◆ WORK ORDER ◆
For the entries below, repeat exactly each line starting with the one that contains "You are a computer-use" and going on through the one that contains "Task: Open the Buffers menu", and no others.

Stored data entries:
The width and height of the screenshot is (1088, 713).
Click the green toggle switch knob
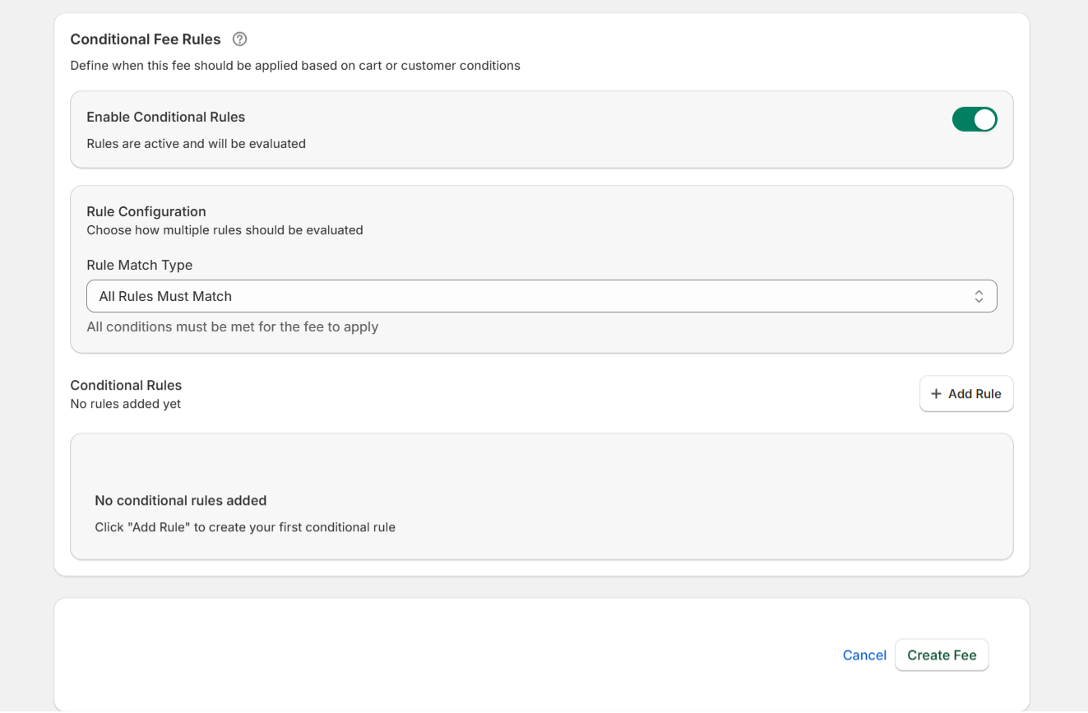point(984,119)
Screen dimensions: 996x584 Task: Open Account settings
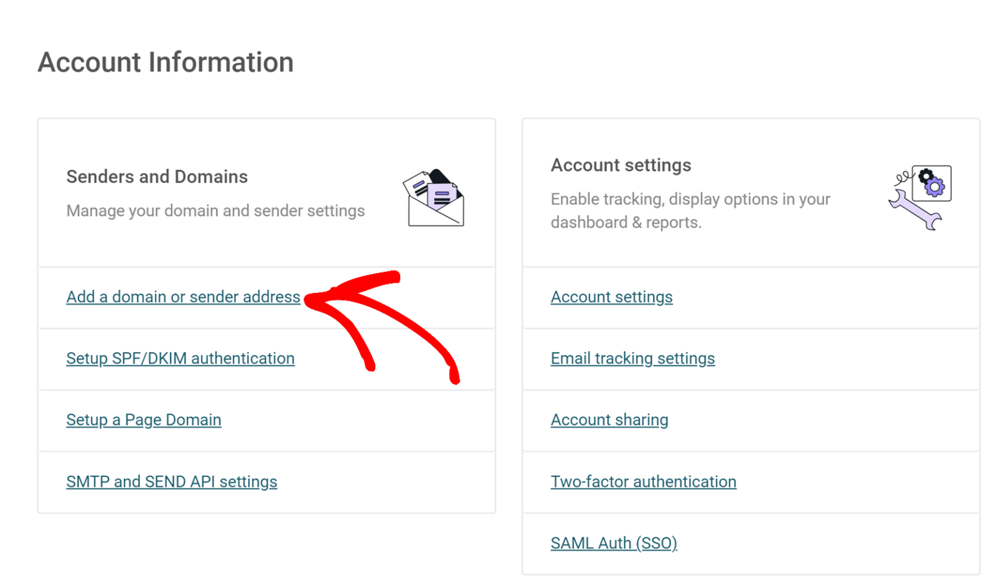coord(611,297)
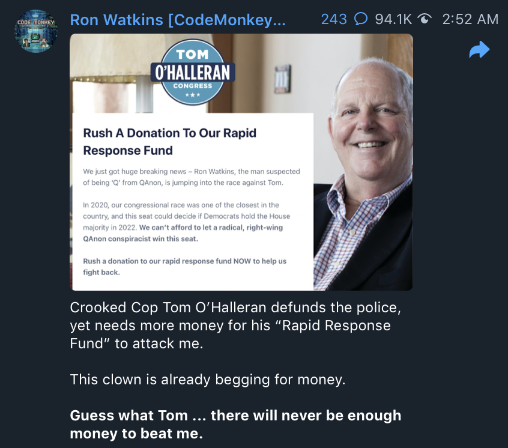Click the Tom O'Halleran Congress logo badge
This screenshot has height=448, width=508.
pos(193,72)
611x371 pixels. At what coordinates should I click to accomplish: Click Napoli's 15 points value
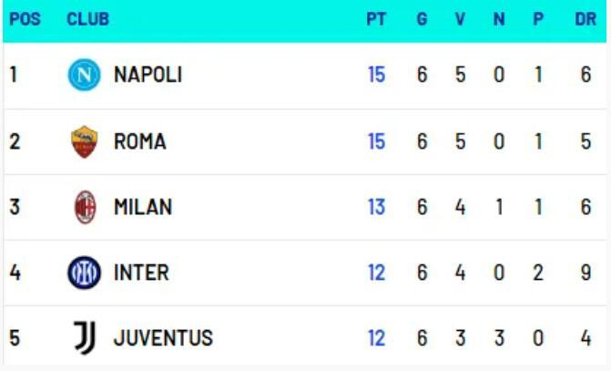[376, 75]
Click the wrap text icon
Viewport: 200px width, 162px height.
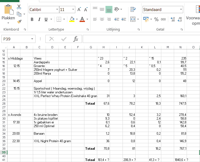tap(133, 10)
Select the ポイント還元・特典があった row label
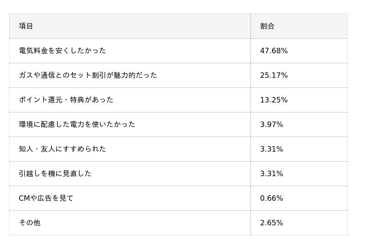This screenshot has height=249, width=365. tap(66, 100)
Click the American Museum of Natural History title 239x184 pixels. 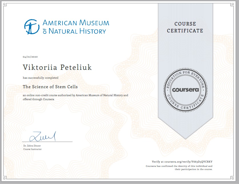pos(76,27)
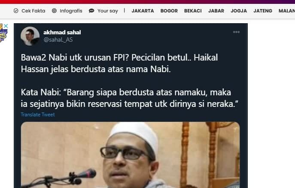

* * *

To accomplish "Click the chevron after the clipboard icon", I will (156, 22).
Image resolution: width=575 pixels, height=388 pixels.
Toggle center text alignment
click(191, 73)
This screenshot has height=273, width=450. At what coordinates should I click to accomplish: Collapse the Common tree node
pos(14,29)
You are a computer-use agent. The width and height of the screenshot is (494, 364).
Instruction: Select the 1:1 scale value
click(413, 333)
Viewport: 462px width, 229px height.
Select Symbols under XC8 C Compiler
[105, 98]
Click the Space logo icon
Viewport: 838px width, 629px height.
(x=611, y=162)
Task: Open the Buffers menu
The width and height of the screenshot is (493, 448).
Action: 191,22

◆ YOUR SOLUTION ◆
You are a computer-use agent. The width and height of the screenshot is (494, 364).
Instruction: Select the 1:1 scale value
click(413, 333)
Viewport: 462px width, 229px height.
Select Symbols under XC8 C Compiler
[105, 98]
Click the Space logo icon
Viewport: 838px width, 629px height.
(x=611, y=162)
Task: Open the Buffers menu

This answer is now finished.